The bill amends current state law by allowing proof of a high school diploma or certified equivalent evidence requiring automatic dismissal of charges, as long as the student can do so prior to his or her 21st birthday.

             (1)  the court finds that the individual has successfully complied with the conditions imposed on the individual by the court under Article 45.054; or 
             (2)  before the individual's 21st birthday, the individual presents to the court proof that the individual has obtained a high school diploma or a high school equivalency certificate after taking a high school equivalency examination administered under Section 7.111, Education Code.

If a student accumulates 10 or more unexcused absences in a 6 month period, school officials are directed to action.

       (b)  As a truancy prevention measure under Subsection (a), a school district shall: 
             (1)  issue a warning letter to the student and the student's parent or guardian that states the number of absences of the student and explains the consequences if the student has additional absences; 
             (2)  impose:
                   (A)  a behavior contract on the student that must be signed by the student, the student's parent or guardian, and an employee of the school and that includes: 
                         (i)  a specific description of the behavior that is required or prohibited for the student; 
                         (ii)  the period for which the contract will be effective, not to exceed 45 school days after the date the contract becomes effective; and 
                         (iii)  the penalties for additional absences, including additional disciplinary action or the referral of the student to a juvenile court; and 
                   (B)  school-based community service; or 
             (3)  refer the student to counseling, community-based services, or other in-school or out-of-school services aimed at addressing the student's truancy. 
       (c)  A referral made under Subsection (b)(3) may include participation by the child's parent or guardian if necessary.

The parents and student are notified and then directed to be assigned to a state juvenile education case manager. That case manager will put the child through the "at risk of drop-out" program that includes a contract. That contract outlines penalties for any further absences as well as obligating how the student will behave. The contract is intended to be for 45 days at a time. Violations of the contract bring a $100 fine as well as referral to the juvenile court system.

 (a)  Except as provided by Subsection (a-1), [On approval of the commissioners court, city council, school district board of trustees, juvenile board, or other appropriate authority,] a county court, justice court, municipal court, school district, or juvenile probation department shall[, or other appropriate governmental entity may: 
             [(1)]  employ a case manager or agree, in accordance with Chapter 791, Government Code, with any entity listed in this subsection or another appropriate governmental entity to jointly employ a case manager to provide services in cases involving: 
             (1)  a juvenile offender who is [offenders] before a court consistent with the court's statutory powers; or 
             (2)  a student, before the student is referred to a court for a violation of Section 25.094, Education Code, who is referred to the case manager by a school administrator or designee for intervention services because the student is considered at risk of dropping out of school, if the student and the student's parent or guardian consent to the referral to the [agree in accordance with Chapter 791, Government Code, to jointly employ a] case manager.

* Objective:
Please state the longest period a behavior contract can be in effect under the truancy bill text. You won't need the records at all.

* Provided records:
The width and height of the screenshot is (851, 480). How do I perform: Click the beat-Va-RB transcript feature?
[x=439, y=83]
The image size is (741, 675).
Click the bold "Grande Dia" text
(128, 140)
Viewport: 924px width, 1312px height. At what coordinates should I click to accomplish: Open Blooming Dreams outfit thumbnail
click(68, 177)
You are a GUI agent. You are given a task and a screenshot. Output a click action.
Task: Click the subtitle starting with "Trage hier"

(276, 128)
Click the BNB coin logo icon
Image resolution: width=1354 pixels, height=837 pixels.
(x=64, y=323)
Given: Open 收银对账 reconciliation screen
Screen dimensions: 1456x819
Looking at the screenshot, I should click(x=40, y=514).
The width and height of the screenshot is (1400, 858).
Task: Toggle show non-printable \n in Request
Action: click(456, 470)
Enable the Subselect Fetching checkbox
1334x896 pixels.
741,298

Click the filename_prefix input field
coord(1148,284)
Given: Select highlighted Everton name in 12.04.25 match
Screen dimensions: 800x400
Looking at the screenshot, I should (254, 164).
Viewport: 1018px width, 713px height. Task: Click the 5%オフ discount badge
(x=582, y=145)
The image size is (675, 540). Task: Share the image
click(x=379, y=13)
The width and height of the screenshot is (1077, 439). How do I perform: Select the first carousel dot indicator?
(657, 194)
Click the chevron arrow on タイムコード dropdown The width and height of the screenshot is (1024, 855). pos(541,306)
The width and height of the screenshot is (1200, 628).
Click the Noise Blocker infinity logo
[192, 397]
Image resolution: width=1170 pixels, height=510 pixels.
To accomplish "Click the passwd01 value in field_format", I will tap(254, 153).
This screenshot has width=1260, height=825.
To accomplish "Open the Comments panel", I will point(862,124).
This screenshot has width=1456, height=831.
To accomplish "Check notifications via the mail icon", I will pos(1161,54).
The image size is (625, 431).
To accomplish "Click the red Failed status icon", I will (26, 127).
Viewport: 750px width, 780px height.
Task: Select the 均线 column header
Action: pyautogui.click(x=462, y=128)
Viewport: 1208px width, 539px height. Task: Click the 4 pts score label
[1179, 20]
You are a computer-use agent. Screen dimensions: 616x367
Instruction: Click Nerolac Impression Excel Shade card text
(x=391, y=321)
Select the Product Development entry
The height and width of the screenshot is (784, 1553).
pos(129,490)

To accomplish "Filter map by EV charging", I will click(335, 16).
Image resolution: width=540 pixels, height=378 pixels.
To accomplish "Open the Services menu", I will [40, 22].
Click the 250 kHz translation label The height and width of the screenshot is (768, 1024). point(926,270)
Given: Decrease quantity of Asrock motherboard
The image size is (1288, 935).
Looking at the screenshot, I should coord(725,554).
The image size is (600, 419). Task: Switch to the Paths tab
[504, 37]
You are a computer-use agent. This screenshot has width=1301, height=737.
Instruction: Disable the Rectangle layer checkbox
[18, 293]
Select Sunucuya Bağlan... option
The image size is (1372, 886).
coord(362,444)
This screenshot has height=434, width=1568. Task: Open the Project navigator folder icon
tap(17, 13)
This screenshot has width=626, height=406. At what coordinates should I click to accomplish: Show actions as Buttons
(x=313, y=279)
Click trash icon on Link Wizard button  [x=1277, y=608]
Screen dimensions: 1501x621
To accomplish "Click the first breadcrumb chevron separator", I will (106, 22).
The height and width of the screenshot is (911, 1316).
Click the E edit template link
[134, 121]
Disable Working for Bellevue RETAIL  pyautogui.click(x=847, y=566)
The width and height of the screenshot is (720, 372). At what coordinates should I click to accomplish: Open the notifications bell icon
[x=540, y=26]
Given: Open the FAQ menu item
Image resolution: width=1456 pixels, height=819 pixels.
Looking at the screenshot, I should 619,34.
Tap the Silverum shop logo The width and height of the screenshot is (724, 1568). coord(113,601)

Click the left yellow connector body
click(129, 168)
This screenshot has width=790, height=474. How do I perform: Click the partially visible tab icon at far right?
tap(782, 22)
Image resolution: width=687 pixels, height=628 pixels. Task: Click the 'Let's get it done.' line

* The reply:
No more than 45 school days after the date the contract becomes effective.